U.S. Bankruptcy Court Approves MF Global/Bank Settlement
The U.S. Bankruptcy Court overseeing the liquidation of failed futures commission merchant MF Global Inc. ("MFGI") has approved a settlement between MFGI and a class of former customers of MFGI for the return of $100 million of customer money to the class. The agreement resolves claims against JP Morgan, and all outstanding matters between JP Morgan and the MF Global estate, its customers and creditors, which arise from transfers of customer property during the days before MF Global entered into bankruptcy.
See:Deangelis v. Corzine Settlement Agreement (03-19-2013); Deangelis v. Corzine Proposed Settlement Order (03-28-2013); Deangelis v. Corzine Order(7-3-2013).
See also: CFTC Final Rule: Protection of Cleared Swaps Customer Contracts and Collateral; Conforming Amendments to the Commodity Broker Bankruptcy Provisions(77 FR 6336).
Commentary
When an FCM goes under, or is rumored to go under, banks and other financial firms that deal with it understandably try to protect their funds from loss or misuse. However, this can increase the illiquidity from which the FCM is already suffering. The Bankruptcy Code and CFTC rules prohibit the Trustee from rescinding or avoiding pre-petition margin payments made by or to an FCM except where such payments are made "[w]ith actual intent to hinder, delay, or defraud" the FCM's creditors. Here, the settlement agreement notes that the Bankruptcy Trustee "identified certain transfers from MFGI customer segregated accounts that the . . . Trustee has asserted he believes may be voidable or otherwise recoverable from JPMorgan, although subject to various defenses that might be asserted by JPMorgan." The settlement avoids litigating the difficult issues that often arise as a result of the flow of transfers of funds between customers, FCMs, prime brokers and clearing organizations immediately prior to the filing of a Chapter 11 petition.
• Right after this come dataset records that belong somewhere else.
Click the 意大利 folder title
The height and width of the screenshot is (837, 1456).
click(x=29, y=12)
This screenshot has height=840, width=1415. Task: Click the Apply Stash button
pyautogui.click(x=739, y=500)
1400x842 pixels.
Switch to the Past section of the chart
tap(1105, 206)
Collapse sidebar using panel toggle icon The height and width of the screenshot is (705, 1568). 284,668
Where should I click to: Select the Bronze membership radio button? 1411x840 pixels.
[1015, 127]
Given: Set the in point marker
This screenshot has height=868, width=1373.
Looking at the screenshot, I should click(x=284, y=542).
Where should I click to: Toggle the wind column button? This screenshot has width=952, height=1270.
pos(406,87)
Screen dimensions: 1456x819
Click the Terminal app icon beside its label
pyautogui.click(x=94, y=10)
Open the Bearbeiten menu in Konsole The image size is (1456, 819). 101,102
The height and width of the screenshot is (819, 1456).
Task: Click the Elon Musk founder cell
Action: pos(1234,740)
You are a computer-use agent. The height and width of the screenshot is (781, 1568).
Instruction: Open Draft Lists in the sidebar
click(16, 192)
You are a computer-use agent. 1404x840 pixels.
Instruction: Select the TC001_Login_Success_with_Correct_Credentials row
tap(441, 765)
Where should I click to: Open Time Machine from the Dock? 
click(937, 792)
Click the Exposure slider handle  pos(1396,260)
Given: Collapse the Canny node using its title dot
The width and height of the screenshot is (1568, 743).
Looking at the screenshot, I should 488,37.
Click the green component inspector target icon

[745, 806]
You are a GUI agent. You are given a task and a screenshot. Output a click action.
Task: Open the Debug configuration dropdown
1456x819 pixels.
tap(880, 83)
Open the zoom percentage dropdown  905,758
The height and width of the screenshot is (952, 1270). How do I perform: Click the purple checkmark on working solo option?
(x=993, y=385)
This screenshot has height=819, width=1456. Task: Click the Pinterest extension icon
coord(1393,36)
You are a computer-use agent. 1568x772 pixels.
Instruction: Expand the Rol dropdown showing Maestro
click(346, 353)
Following the collapse of MF Global, the CFTC adopted a new model of segregation to protect customer funds called the Legal Segregation with Operational Commingling Model (or "LSOC") model of segregation. However, this model only protects segregated funds of cleared swaps customers, not those of futures customers, and by the CFTC's own admission, does not prevent any insolvency resulting from operational or investment irregularities of the kind witnessed during the MF Global collapse.